Work to complete: Would you copy out each line of the records below that includes the word "list"?

--- Data to use ---

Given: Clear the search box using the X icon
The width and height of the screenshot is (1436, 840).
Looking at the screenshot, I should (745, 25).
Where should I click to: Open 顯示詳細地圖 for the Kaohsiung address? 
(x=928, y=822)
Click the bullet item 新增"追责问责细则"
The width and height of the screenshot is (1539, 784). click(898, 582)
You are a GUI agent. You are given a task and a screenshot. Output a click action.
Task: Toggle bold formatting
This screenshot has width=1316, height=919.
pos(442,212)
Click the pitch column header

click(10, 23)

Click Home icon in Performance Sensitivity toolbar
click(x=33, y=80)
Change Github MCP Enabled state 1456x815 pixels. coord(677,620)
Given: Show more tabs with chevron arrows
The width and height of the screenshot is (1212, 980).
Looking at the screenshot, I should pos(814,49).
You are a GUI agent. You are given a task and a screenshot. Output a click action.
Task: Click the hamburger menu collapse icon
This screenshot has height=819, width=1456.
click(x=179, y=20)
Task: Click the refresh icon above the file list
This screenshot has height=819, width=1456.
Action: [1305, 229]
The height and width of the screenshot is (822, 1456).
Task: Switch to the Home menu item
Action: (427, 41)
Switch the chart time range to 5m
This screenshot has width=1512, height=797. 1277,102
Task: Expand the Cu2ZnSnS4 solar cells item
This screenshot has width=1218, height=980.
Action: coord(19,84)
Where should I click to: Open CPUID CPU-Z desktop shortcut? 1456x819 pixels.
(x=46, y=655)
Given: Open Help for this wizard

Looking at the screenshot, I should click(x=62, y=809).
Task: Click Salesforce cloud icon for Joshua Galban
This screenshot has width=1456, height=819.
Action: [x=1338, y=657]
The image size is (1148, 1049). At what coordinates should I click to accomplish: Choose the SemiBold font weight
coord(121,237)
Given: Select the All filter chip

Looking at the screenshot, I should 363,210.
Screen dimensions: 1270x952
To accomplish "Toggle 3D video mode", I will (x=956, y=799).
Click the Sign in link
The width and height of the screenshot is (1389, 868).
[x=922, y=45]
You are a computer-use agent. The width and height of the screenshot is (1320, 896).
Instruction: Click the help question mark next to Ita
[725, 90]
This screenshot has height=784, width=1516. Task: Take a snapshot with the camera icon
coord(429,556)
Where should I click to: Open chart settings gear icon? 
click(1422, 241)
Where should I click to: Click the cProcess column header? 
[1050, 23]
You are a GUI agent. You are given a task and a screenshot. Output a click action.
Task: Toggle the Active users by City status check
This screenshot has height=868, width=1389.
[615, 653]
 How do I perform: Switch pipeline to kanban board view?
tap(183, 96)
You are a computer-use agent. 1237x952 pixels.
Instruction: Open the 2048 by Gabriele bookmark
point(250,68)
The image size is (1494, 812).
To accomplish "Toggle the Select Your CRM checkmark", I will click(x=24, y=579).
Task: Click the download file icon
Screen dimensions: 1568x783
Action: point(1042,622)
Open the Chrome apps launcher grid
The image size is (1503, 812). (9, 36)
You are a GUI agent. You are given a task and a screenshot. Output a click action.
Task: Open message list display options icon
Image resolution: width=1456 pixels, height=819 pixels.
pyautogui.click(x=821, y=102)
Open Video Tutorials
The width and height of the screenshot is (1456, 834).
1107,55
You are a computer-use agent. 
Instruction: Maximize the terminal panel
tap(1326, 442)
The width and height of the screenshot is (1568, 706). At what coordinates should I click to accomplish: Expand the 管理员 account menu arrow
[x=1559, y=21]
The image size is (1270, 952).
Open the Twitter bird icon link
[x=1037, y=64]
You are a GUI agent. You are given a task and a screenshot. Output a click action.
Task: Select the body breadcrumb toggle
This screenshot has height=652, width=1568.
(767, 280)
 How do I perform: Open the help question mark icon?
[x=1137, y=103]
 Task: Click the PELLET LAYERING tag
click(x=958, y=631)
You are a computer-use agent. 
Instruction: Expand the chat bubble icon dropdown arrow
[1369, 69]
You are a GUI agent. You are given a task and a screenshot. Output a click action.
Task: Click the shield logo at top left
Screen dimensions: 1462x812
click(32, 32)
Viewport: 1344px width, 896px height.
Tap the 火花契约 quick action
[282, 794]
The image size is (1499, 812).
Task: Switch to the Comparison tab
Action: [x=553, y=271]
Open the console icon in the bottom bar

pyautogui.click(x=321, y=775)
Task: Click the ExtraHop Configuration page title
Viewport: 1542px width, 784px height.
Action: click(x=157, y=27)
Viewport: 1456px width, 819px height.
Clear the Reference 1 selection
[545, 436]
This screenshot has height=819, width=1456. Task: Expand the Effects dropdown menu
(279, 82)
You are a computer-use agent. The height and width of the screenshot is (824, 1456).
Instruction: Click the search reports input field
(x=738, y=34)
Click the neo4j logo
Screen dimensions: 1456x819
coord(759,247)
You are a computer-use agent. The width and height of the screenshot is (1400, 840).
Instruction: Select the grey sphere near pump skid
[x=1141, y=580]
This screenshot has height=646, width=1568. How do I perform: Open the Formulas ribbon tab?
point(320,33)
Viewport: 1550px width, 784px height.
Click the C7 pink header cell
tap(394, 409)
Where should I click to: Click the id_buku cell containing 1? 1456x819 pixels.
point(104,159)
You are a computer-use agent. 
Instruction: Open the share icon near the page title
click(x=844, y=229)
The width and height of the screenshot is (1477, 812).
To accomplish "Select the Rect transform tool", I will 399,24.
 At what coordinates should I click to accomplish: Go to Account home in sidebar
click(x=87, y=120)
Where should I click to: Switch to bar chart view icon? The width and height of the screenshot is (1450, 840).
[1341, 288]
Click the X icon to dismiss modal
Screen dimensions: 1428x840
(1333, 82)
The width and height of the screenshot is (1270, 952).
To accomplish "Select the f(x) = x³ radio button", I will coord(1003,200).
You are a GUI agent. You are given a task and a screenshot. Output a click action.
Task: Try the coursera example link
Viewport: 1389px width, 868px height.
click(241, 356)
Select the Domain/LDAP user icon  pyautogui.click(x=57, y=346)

---

Problem solution:
Task: Click the refresh icon above the file list
Task: Open message list display options icon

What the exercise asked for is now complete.